▶ The data
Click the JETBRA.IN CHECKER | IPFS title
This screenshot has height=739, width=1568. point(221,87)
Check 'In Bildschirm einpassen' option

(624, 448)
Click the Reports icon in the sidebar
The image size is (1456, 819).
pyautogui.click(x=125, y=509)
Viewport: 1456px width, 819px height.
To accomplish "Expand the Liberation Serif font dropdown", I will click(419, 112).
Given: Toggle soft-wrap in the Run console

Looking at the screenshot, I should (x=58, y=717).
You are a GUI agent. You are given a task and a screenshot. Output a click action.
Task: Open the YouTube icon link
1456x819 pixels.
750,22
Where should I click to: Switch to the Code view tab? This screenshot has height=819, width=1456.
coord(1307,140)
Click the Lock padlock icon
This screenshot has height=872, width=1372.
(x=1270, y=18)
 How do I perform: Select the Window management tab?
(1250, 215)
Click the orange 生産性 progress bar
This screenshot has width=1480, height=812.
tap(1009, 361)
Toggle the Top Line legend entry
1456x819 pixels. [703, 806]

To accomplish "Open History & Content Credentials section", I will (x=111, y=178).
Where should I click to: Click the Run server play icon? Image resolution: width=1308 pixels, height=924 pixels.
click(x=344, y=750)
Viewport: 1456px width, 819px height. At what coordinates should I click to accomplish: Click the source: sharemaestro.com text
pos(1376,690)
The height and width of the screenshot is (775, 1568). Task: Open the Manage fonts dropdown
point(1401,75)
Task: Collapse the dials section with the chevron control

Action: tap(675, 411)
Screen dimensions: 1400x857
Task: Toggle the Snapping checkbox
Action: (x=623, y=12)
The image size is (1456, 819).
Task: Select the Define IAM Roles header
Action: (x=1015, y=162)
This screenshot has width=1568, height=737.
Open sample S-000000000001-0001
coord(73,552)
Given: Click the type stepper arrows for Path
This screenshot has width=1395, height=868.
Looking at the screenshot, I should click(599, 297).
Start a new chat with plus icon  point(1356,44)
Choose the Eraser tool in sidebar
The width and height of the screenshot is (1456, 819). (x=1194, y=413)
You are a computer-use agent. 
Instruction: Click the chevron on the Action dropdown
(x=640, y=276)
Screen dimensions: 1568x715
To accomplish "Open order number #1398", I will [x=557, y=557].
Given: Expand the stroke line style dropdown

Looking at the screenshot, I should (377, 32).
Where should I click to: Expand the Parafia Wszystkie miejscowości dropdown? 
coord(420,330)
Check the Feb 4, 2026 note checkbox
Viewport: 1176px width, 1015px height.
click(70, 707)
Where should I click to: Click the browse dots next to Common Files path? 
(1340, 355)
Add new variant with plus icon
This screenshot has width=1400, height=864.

▶ What this task involves
Look through the entries, and return every line that the word "agent" appears in.

▶ Response box
You are a GUI agent. You are given a task and a screenshot. Output a click action.
You are a computer-use agent. 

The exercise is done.